Bahkan, untuk pemeliharaan pembangkit-pembangkit listrik yang lama, Iran tidak bergantung lagi kepada pabrik asalnya. Mesin-mesin Siemens lama dari Jerman atau GE dari USA bisa dirawat sendiri. Iran sudah bisa memproduksi suku cadang untuk semua mesin pembangkit Siemens dan GE. Bahkan, mereka sudah dipercaya Siemens untuk memasok ke negara lain. “Anak perusahaan kami sanggup memelihara pembangkit-pembangkit listrik PLN dengan menggunakan suku cadang dari sini,” kata manajer di situ.
Pabrik tersebut memiliki 32 anak perusahaan, masing-masing menangani bidang yang berbeda di sektor listrik. Termasuk ada anak perusahaan yang khusus bergerak di bidang pemeliharaan dan operasi pembangkitan.
Bisnis kelihatannya tetap bisnis. Saya tidak habis pikir bagaimana Iran tetap bisa mendapatkan alat-alat produksi turbin berupa mesin-mesin dasar kelas satu buatan Eropa: Italia, Jerman, Swiss, dan seterusnya. Saya juga tidak habis pikir bagaimana pabrik pembuatan turbin itu bisa mendapatkan lisensi dari Siemens.
Rupanya, meski membenci Amerika dan sekutunya, Iran tidak sampai membenci produk-produknya. Iran membenci Amerika hanya karena Amerika membantu Israel. Itu jauh dari bayangan saya sebelum datang ke Iran. Saya pikir Iran membenci apa pun yang datang dari Amerika. Ternyata tidak.

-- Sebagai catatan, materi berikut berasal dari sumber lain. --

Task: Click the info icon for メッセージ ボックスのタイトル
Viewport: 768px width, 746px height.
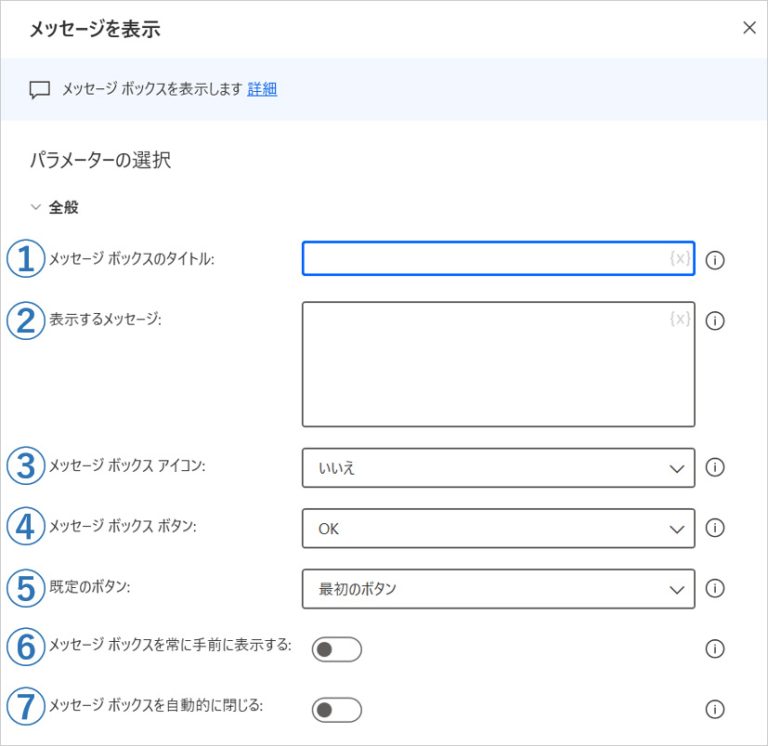Action: [715, 260]
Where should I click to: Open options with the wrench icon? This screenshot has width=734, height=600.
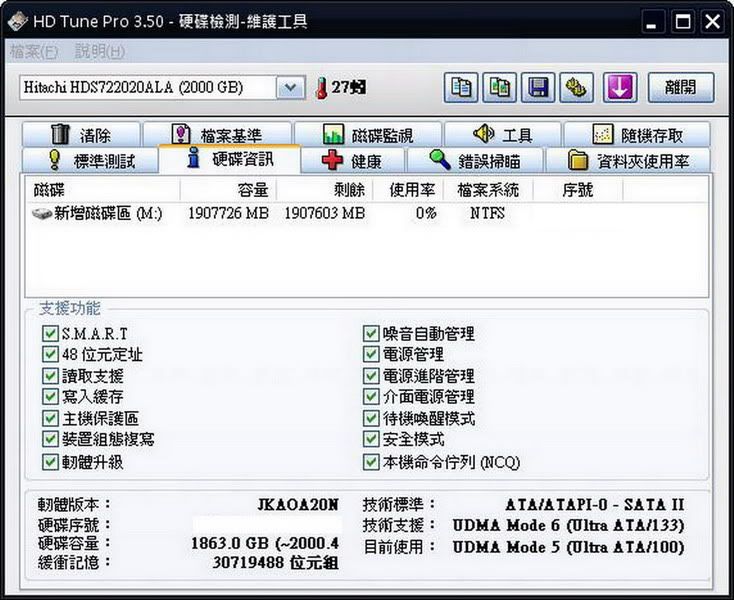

Bahkan, Coca-Cola dijual secara luas di Iran. Demikian juga, Pepsi dan Miranda. Belum lagi Gucci, Prada, dan seterusnya.
Intinya: dengan diembargo Amerika Serikat dan sekutunya, Iran hanya mengalami kesulitan pada tahun-tahun pertamanya. Kesulitan itu membuat Iran kepepet, bangkit, dan mandiri. Kesulitan itu tidak sampai membuatnya miskin, apalagi bangkrut. Justru Iran dipaksa menguasai beberapa teknologi yang semula menjadi ketergantungannya.
Banyaknya proyek yang sedang dikerjakan sekarang menunjukkan bahwa pembangunan ekonomi Iran terus berjalan. Mulai pengembangan bandara di mana-mana, pembangunan jalan laying, hingga ke industri dasar. Tidak ketinggalan pula industri mobil.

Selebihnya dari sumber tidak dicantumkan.